Consider the relation schema R = (A, B, C, D, E, F) and the set of functional dependencies:
A→B
A→C
BC→E
BC→D
E→F
BC→F
Which is the candidate key of relation R?
A) A
B) BC
C) ABC
D) ABCE
The standard answer given is C, which I should use ABC as candidate key in this relationship.
But since:
A -> B,C
B,C -> D,E,F
so I think A can identify all other attributes as
A -> B,C,D,E,F
Did I misunderstand the dependency relations?
Why can't I simply use A as candidate key to identify all the rest attributes?
You are right, a (candidate) key in this case is A, while A B C is a superkey.
Given the formal definition of candidate key as a “set of attributes that determines all the attributes of the relation and that lose this property by eliminating some attribute from it”, we can show that the closure of A, A+, determines all the attributes in this way:
A+ = A (to compute the closure, we start with the attribute)
A+ = ABC (for transitivity with respect to A→B and A→C)
A+ = ABCDEF (for transitivity with respect to BC→E and BC→D and BC→F)

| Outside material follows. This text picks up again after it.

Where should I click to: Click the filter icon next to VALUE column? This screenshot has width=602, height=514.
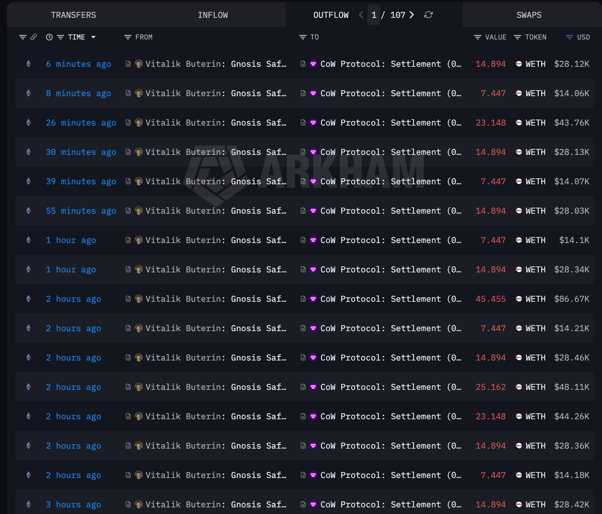click(x=477, y=37)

Moreover, it is easy to see that it is the unique set of attributes that has this property. In fact, A must be present in any (candidate) key, since it never appear on the right part of a functional dependency, so it is not determined by any other attribute or combination of attributes. But since it is already a (candidate) key, any set of attributes including it will be a proper superkey.